- _EXTRACTED MATERIAL_:

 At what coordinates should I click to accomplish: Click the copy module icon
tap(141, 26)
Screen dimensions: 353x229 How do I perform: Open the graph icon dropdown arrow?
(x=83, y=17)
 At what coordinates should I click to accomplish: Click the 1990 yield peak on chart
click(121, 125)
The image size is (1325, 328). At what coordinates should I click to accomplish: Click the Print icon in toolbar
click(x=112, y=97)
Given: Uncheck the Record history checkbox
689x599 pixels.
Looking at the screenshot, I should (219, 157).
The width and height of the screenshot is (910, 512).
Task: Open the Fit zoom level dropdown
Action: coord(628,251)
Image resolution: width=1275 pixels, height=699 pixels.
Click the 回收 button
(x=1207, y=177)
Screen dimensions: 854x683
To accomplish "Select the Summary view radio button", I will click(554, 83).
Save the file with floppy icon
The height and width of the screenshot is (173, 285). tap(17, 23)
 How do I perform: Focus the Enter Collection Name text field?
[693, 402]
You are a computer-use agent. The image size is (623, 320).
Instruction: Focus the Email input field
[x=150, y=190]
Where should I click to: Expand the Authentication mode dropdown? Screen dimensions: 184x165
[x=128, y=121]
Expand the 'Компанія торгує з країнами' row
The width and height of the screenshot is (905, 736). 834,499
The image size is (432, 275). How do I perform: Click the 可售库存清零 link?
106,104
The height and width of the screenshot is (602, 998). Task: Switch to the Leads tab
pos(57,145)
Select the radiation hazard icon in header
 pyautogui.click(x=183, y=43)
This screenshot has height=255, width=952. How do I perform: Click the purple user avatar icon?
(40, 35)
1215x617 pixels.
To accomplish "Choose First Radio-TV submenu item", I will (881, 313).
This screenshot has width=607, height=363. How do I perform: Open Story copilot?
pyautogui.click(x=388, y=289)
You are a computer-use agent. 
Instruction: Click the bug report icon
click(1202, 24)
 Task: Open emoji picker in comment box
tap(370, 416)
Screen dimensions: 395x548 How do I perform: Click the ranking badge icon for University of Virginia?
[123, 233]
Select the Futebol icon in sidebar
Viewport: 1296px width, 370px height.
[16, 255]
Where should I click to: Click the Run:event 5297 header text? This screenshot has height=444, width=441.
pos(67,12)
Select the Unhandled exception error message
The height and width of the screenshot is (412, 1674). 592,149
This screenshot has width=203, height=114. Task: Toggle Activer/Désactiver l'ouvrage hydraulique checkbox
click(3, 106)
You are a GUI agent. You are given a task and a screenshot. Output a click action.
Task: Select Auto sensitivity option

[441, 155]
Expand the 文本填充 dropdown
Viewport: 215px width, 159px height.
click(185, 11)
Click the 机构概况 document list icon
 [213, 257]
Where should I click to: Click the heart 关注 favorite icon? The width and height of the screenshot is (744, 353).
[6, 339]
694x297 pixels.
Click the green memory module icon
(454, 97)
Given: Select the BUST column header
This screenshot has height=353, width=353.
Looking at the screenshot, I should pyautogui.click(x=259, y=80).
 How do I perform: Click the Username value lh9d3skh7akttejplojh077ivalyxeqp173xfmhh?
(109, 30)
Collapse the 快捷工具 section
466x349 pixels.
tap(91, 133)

- _TASK STATEMENT_:
Search the entries for the string "will". Copy every line that has it.

- _ANSWER TO THIS TASK_:
To accomplish "Select the Summary view radio button", I will click(554, 83).
To accomplish "Choose First Radio-TV submenu item", I will (881, 313).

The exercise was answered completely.